Amplify News
3.14.2024
Our Investment in WarpStream

Sarah Catanzaro

In 2019, we connected with Richie Artoul, an Uber engineer who developed an interesting service for monitoring ML models. In 2023, we invested in WarpStream, a company founded by Richie and Ryan Worl to develop a cloud-native data streaming platform. So, how exactly did this amazing pair of engineers settle on re-imagining streaming infrastructure when everyone around them was building foundation models and AI-driven developer tools? Let’s dig in…

Why streams are as (more?) important as neural networks? 

Today, most tech news focuses on how AI will impact the development of future applications. Like most others, we believe that future applications will be intelligent. However, we also believe that applications will be faster, more collaborative, and more interactive. To build better, smarter applications that make use of real-time data, the distributed log is a powerful abstraction, but most systems for collecting and aggregating log data in real-time are too hard to implement and too costly to maintain. As such, existing stream processing platforms, like Kafka, are more suitable for web-scale companies building applications like fraud detection or application performance monitoring. Most normal companies cannot implement stream processing systems reliably or cost-effectively, expand their use of stream processing, or explore new use cases for stream processing. 

Nonetheless, webscale tech companies like LinkedIn, Netflix, and Uber have adopted (or invented) Kafka and similar stream processing systems.

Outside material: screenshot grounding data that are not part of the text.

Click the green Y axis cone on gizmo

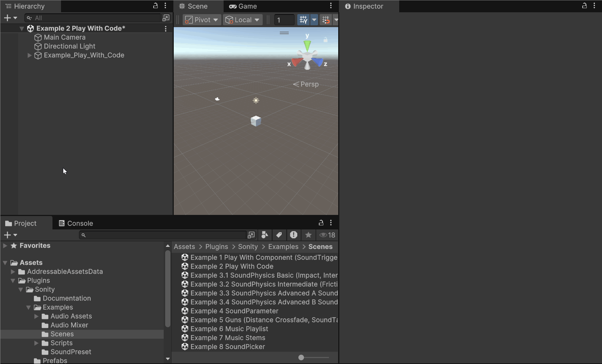(307, 45)
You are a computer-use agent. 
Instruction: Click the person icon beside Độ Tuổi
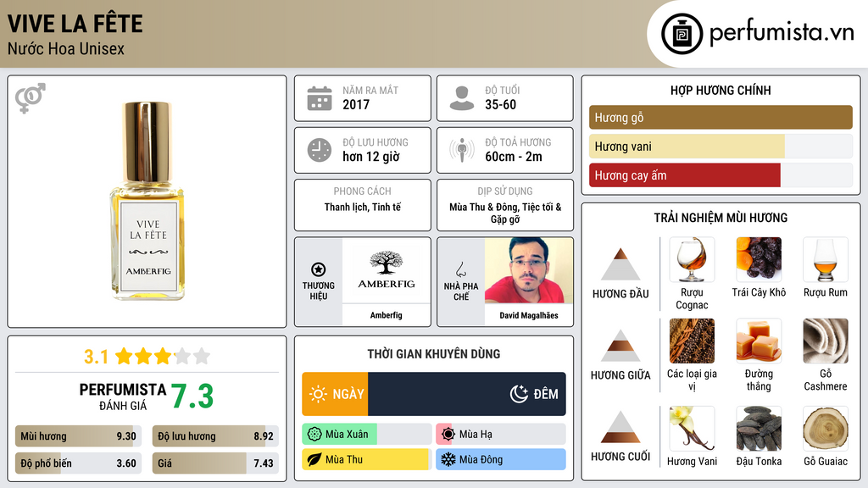tap(462, 98)
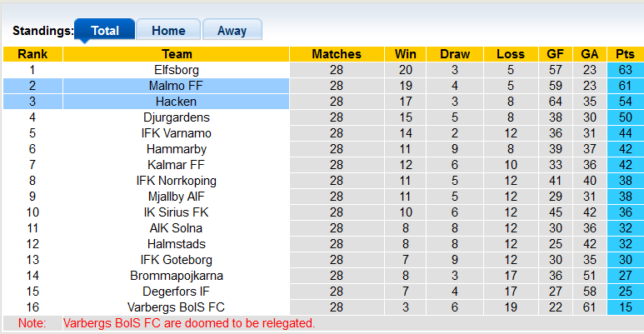
Task: Click on Djurgardens team row
Action: tap(176, 117)
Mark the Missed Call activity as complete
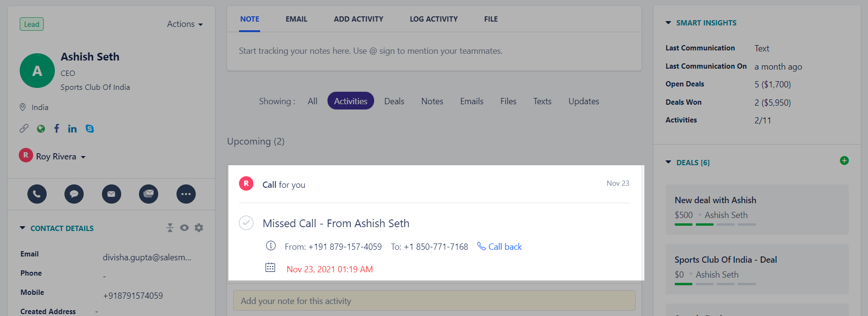868x316 pixels. pyautogui.click(x=246, y=223)
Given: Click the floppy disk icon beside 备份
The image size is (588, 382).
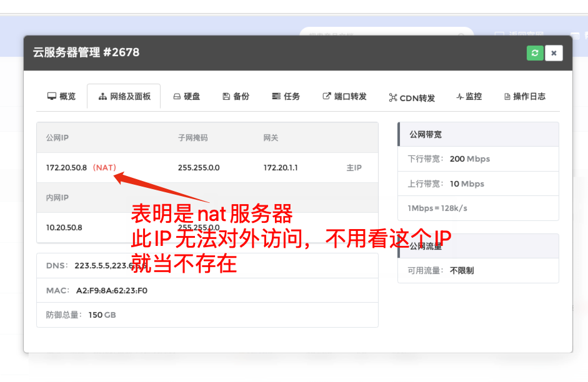Looking at the screenshot, I should click(x=226, y=97).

Existing stream processing systems were tailor-made for companies like these: big tech companies with big budgets and big headcounts that manage big data centers. For other companies, real-time data processing, streaming analytics, and event-driven architectures are out of reach. There are no alternatives that address their needs for simple systems that are both easy to manage and cost-effective to scale. And even for larger companies, managing a system like Kafka still requires a massive investment of time and resources to set up and maintain.

We invested in WarpStream because they are designing a solution that is purpose-built for the use cases most companies have today and will persist into the future, not for the on-prem behemoths of a decade ago. By building on top of cloud primitives and focusing on the needs of companies that don’t manage their own data centers, WarpStream can create a cheaper, easier, more reliable stream processing system that will unlock so many opportunities for companies to build better applications. 

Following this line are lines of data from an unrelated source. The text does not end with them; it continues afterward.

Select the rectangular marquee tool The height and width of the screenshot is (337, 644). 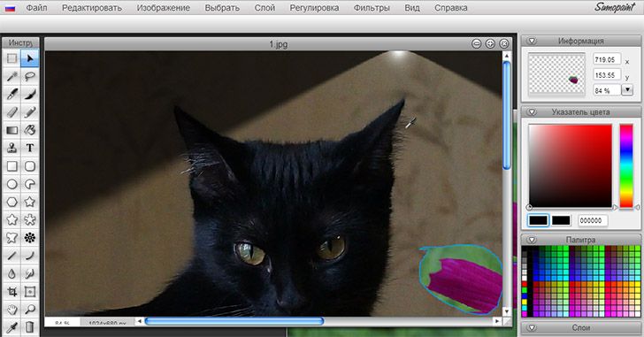pos(12,58)
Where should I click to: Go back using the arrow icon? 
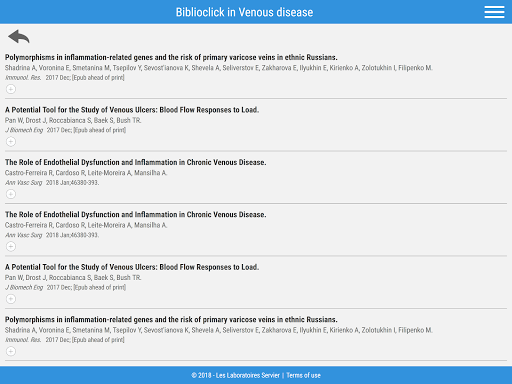19,36
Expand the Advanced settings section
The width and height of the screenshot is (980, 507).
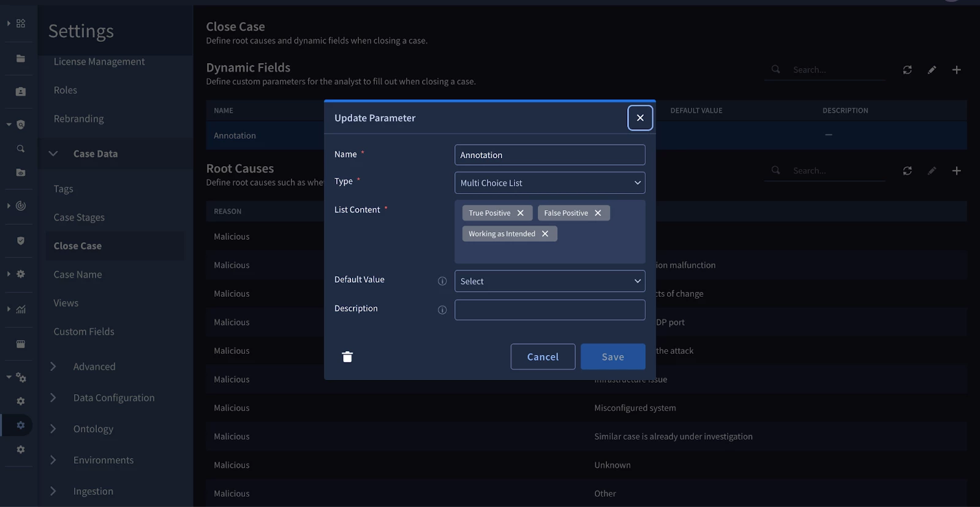(x=53, y=366)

During their tenure at Datadog, Richie Artoul and Ryan Worl, the founders of WarpStream, were tasked with replacing Datadog’s legacy event analytics system. They developed Husky, a next-generation event storage system, which is dramatically more efficient than its predecessor. However, upon completing this system, they realized that the cost and operational toil of streaming events into Husky was still exorbitant. 

After studying this problem, they observed that the biggest line item associated with Kafka workloads at scale was networking costs - specifically, Interzone-bandwidth fees. This is not surprising since Kafka was designed by LinkedIn to run on-premise - so they didn’t need to pay a toll for cross-availability zone traffic. 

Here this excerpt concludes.